Annotated BayesR

Annotated BayesR extends single-trait dense BayesR by letting marker annotations change the full four-class mixture prior for each marker. It is the individual-level JWAS analogue of the sbayesrc.R summary-statistics sampler.

Method Overview

Standard BayesR uses one shared class-probability vector:

\[\pi = (\pi_1, \pi_2, \pi_3, \pi_4)\]

where:

  • pi_1 is the zero-effect class
  • pi_2, pi_3, and pi_4 are the nonzero mixture classes

Annotated BayesR replaces that shared prior with marker-specific class probabilities pi_j. JWAS does this with three conditional probit models:

\[p_{1j} = \Pr(\delta_j > 1 \mid a_j, \alpha_1) = \Phi(a_j^\top \alpha_1)\]

\[p_{2j} = \Pr(\delta_j > 2 \mid \delta_j > 1, a_j, \alpha_2) = \Phi(a_j^\top \alpha_2)\]
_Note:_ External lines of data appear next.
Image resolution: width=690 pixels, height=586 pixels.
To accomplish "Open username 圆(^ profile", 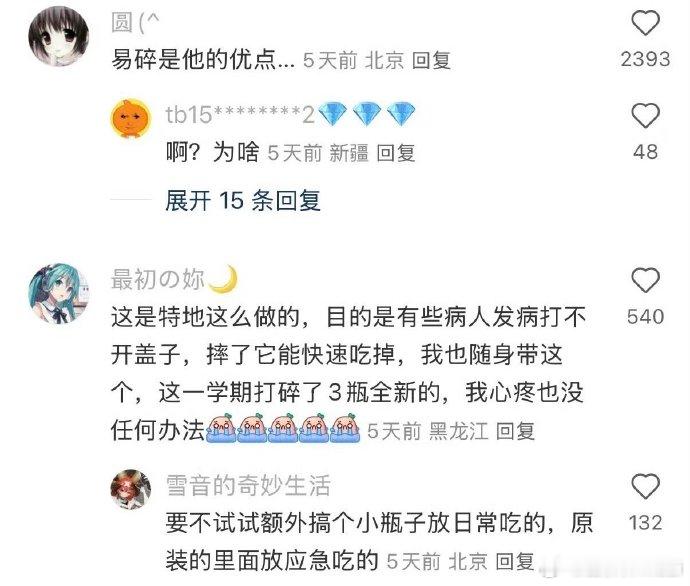I will [135, 22].
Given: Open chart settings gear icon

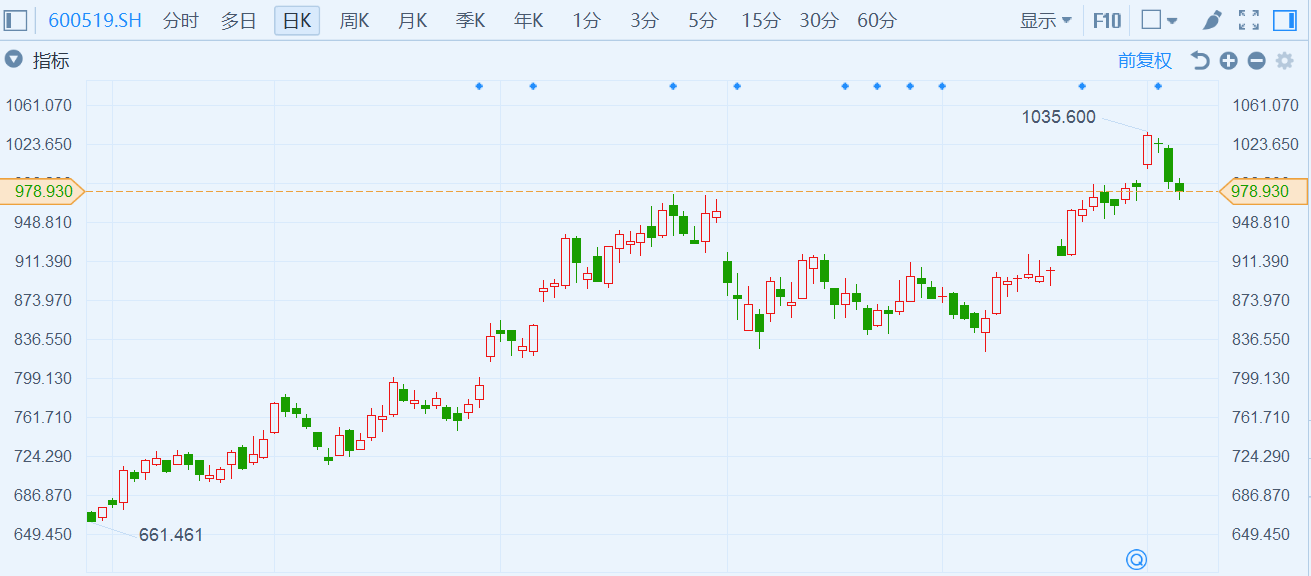Looking at the screenshot, I should [x=1285, y=61].
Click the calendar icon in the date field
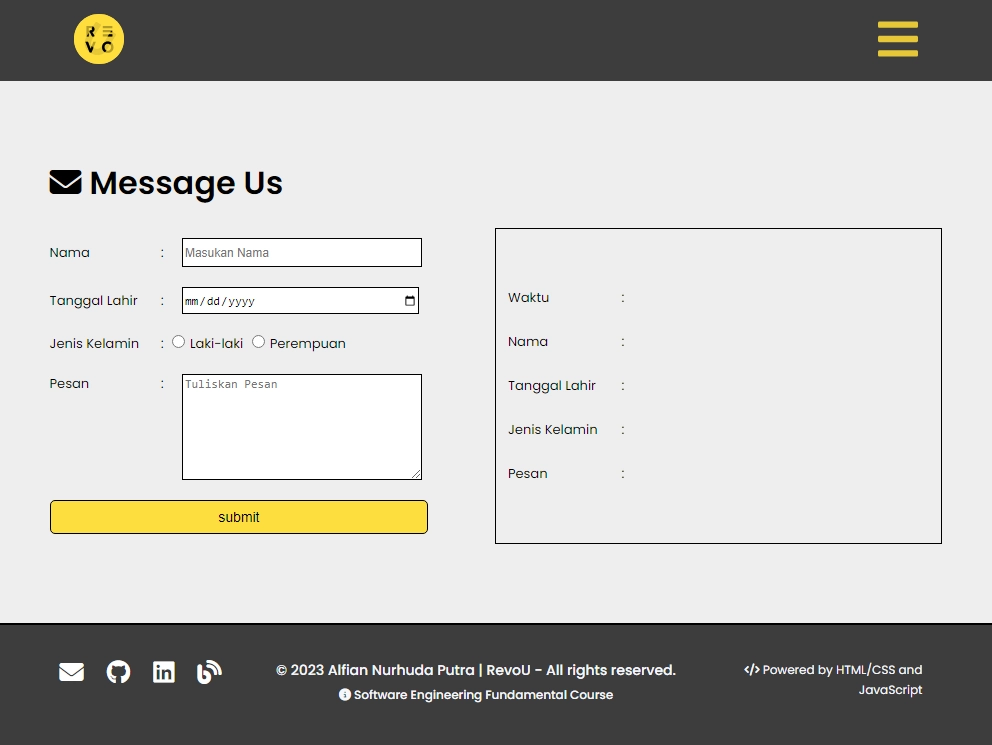 409,300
\[p_{3j} = \Pr(\delta_j > 3 \mid \delta_j > 2, a_j, \alpha_3) = \Phi(a_j^\top \alpha_3)\]

with:

  • a_j as the annotation row for marker j
  • alpha_1, alpha_2, alpha_3 as step-specific annotation coefficients
  • Phi as the standard normal CDF

JWAS then reconstructs the four-class prior for each marker:

\[\pi_{j1} = 1 - p_{1j}\]

\[\pi_{j2} = p_{1j}(1 - p_{2j})\]

\[\pi_{j3} = p_{1j}p_{2j}(1 - p_{3j})\]

\[\pi_{j4} = p_{1j}p_{2j}p_{3j}\]

The BayesR marker update still samples delta_j in one four-way draw. The sequential structure is in the annotation model that generates pi_j, not in a chained marker-state sampler.

Initialization

Annotated BayesR starts from the same default prior as standard BayesR:

\[\pi = (0.95, 0.03, 0.015, 0.005)\]

JWAS expands this to a constant marker-level prior matrix snp_pi, so every marker starts from the same four-class BayesR prior.
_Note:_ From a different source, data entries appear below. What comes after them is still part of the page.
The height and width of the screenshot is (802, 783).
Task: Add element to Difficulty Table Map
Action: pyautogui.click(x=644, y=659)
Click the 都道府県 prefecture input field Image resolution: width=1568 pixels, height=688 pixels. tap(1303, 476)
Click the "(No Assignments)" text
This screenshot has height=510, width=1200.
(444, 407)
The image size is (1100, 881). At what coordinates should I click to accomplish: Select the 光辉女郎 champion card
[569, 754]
Annotation coefficients start at zero and JWAS does not fit the annotation model before the first phenotype-informed marker sweep. The first BayesR sweep uses the supplied starting snp_pi directly, and only then does the annotation model update the conditional class probabilities.

Sampler Order

For each MCMC iteration, JWAS runs annotated BayesR in this order:

  1. update location parameters and yCorr
  2. sample BayesR marker classes and marker effects using the current marker-specific pi_j
  3. build the step-up indicators:
    • z1_j = 1(delta_j > 1)
    • z2_j = 1(delta_j > 2)
    • z3_j = 1(delta_j > 3)
  4. update the three conditional annotation models:
    • step 1 on all markers
    • step 2 on markers with z1_j = 1
    • step 3 on markers with z2_j = 1
  5. rebuild all marker-specific class probabilities pi_j
  6. sample the shared BayesR marker variance sigmaSq
  7. sample the residual variance

This follows the same high-level Gibbs ordering as sbayesrc.R, but uses JWAS individual-level marker updates instead of summary-statistics equations.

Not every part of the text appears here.